Given information section start

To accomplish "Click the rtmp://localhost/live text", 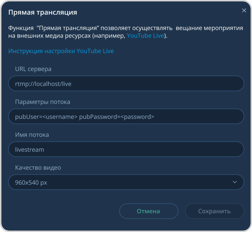I will tap(43, 84).
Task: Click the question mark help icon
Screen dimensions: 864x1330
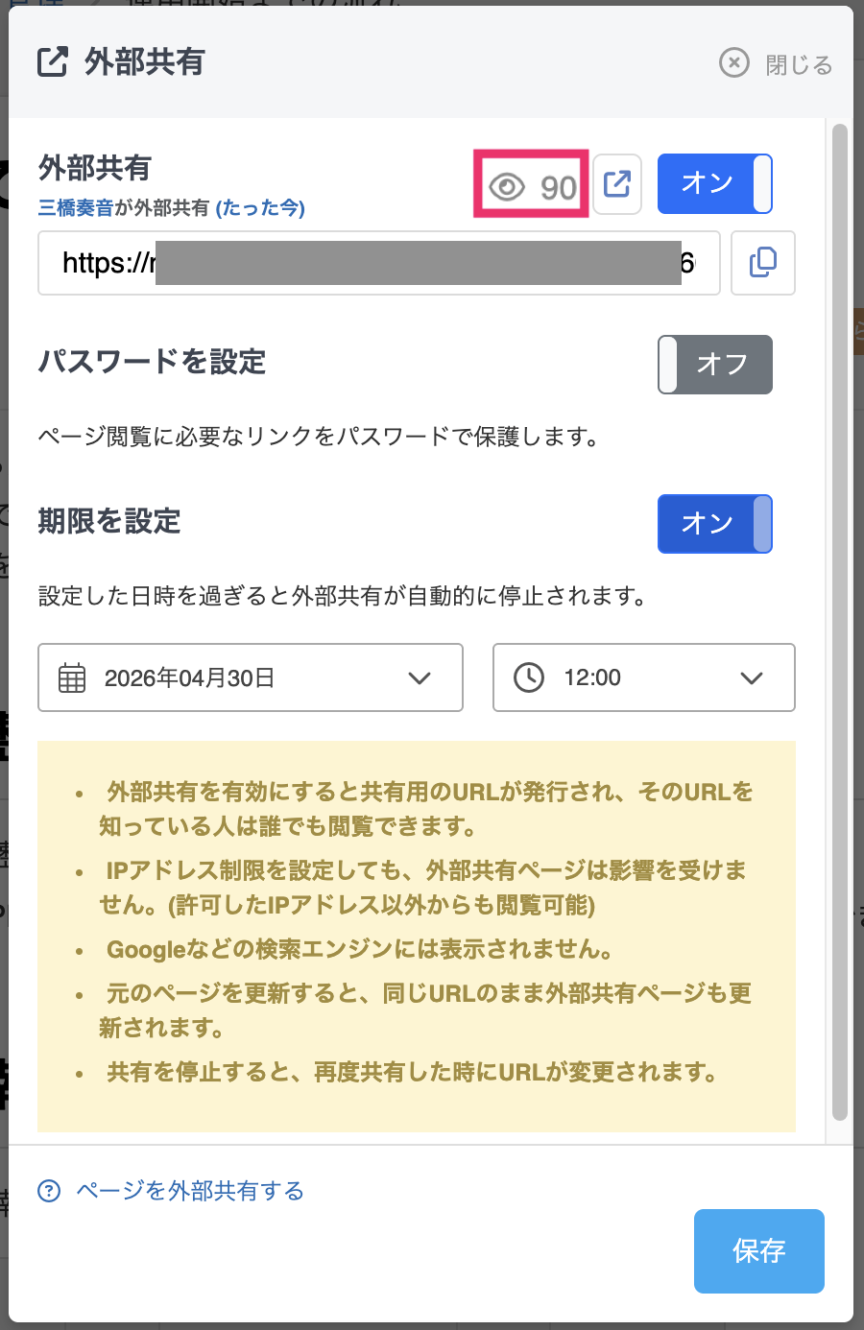Action: (49, 1191)
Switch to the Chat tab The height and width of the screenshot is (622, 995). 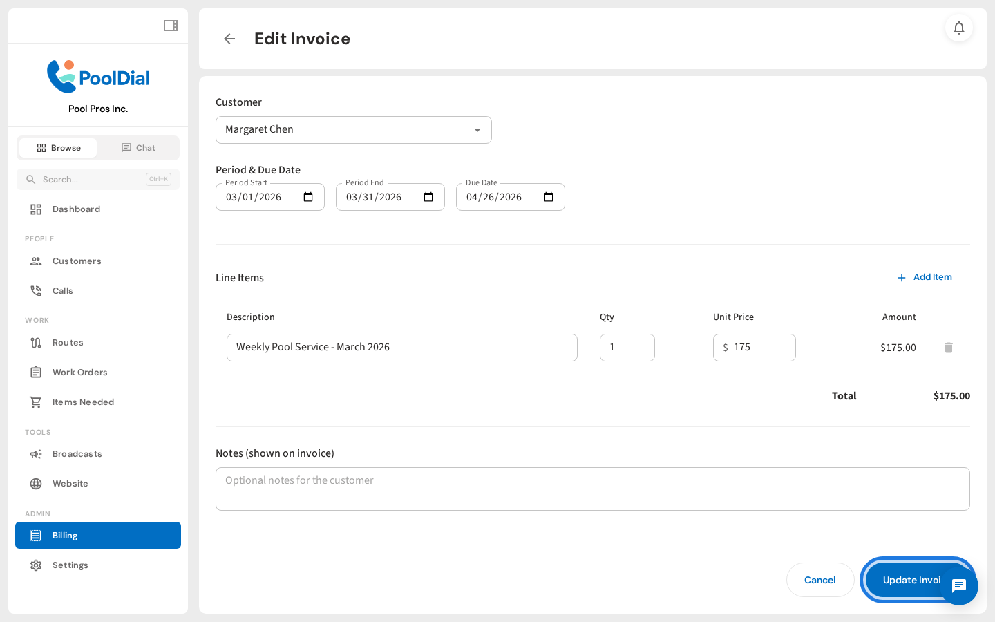click(138, 147)

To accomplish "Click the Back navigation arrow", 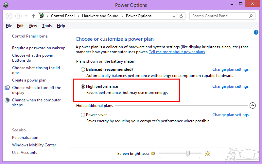I will coord(9,16).
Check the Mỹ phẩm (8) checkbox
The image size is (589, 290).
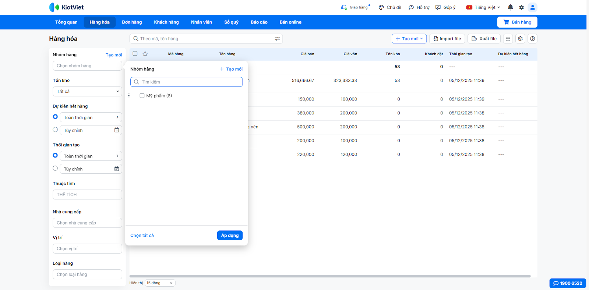(x=142, y=96)
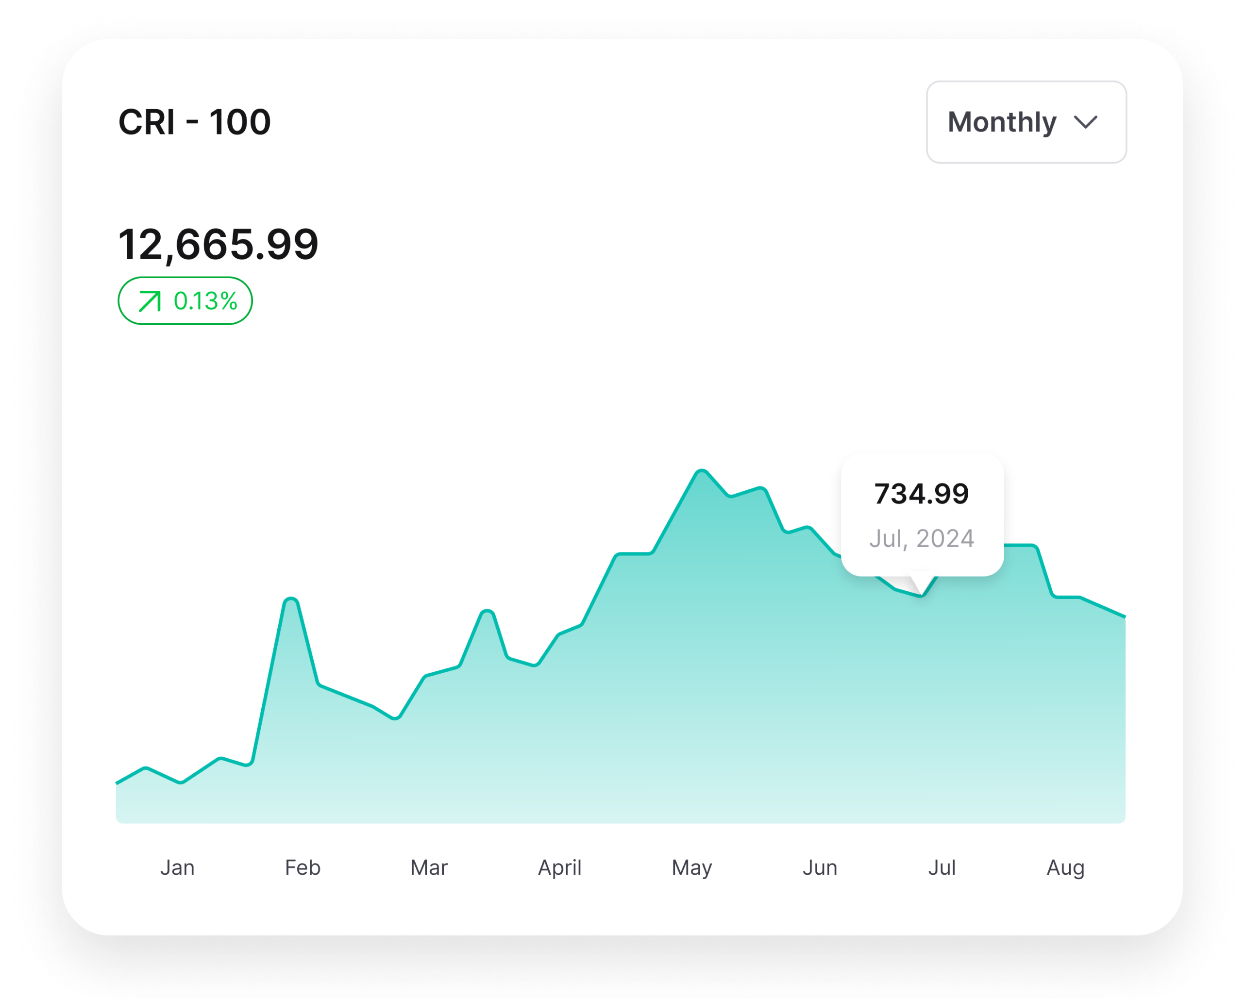The height and width of the screenshot is (998, 1245).
Task: Click the 734.99 tooltip value
Action: point(921,494)
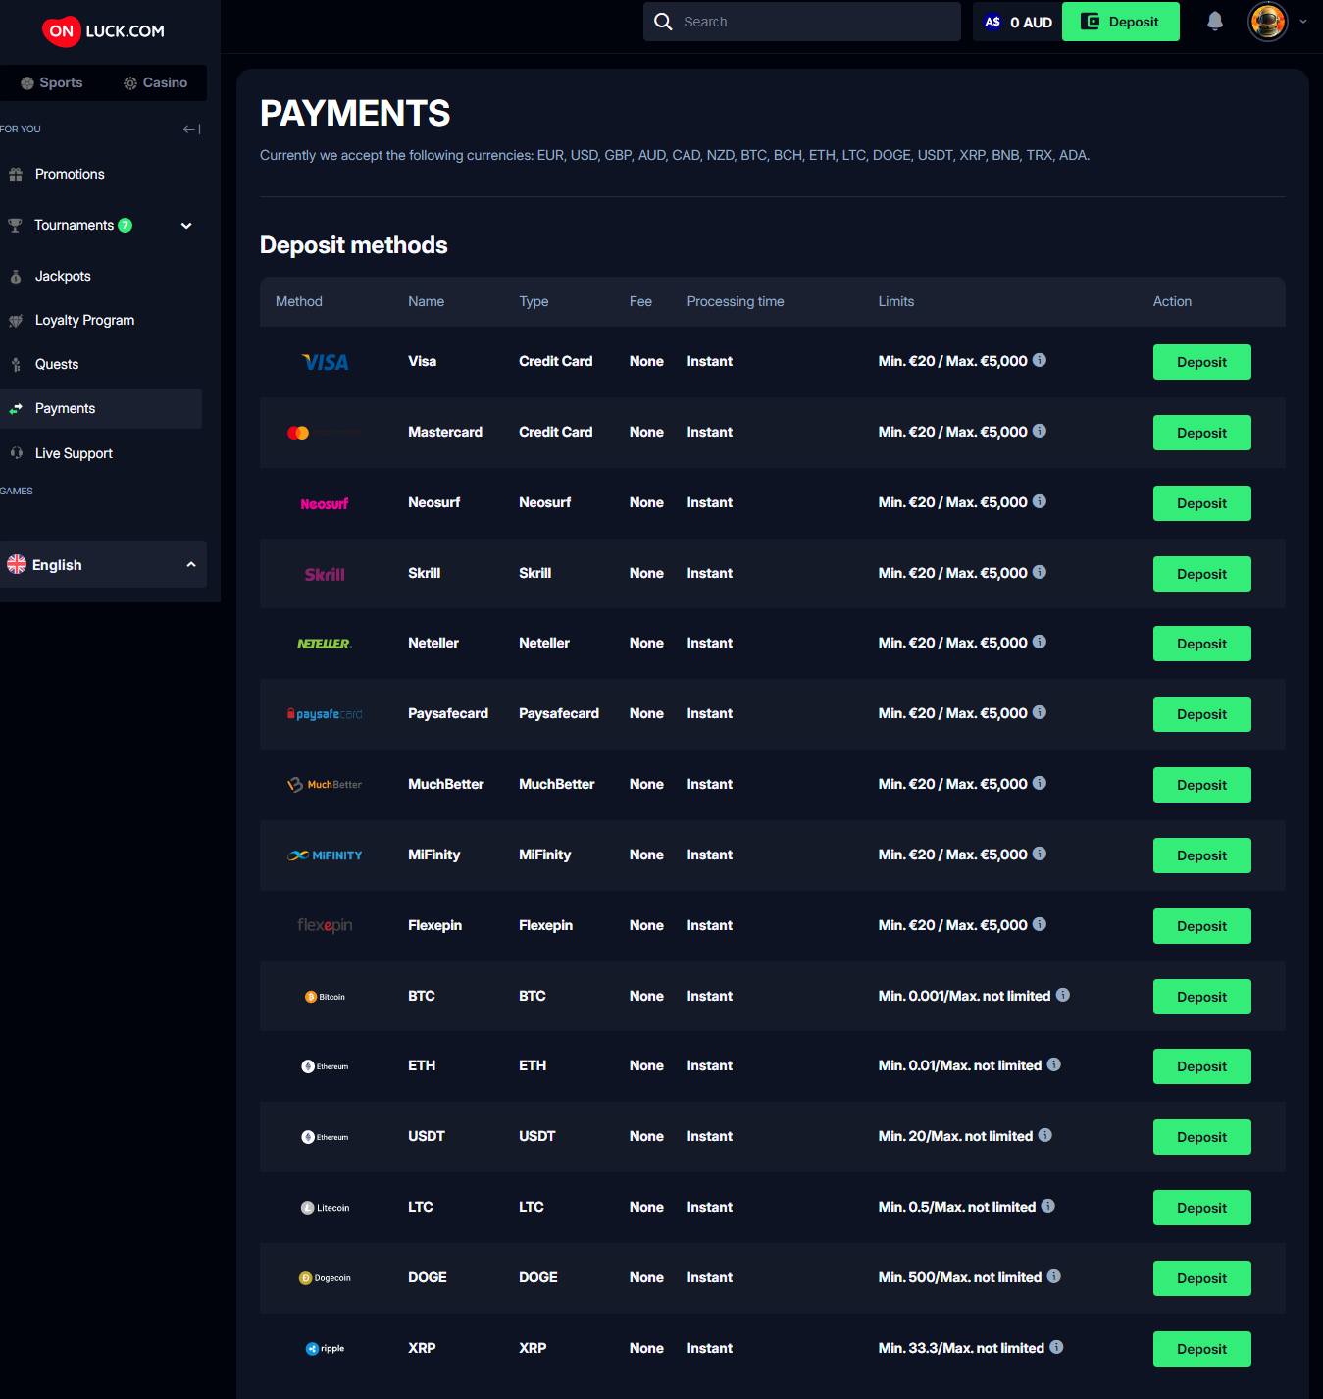Expand the Tournaments submenu chevron

click(186, 226)
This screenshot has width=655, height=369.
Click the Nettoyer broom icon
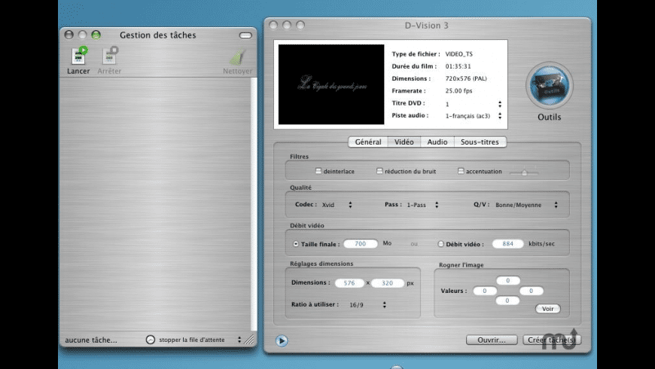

Given information section end

◆ Exercise description:
Repeat the line containing "Check the Mỹ phẩm (8) checkbox" and every line after it up to the end of the material above, exactly as they stand, minus the pictures.

◆ Solution to this exercise:
Check the Mỹ phẩm (8) checkbox
The image size is (589, 290).
(x=142, y=96)
The height and width of the screenshot is (998, 1245).
Task: Click the 734.99 tooltip value
Action: point(921,494)
Expand the Tournaments submenu chevron

click(186, 226)
This screenshot has width=655, height=369.
Click the Nettoyer broom icon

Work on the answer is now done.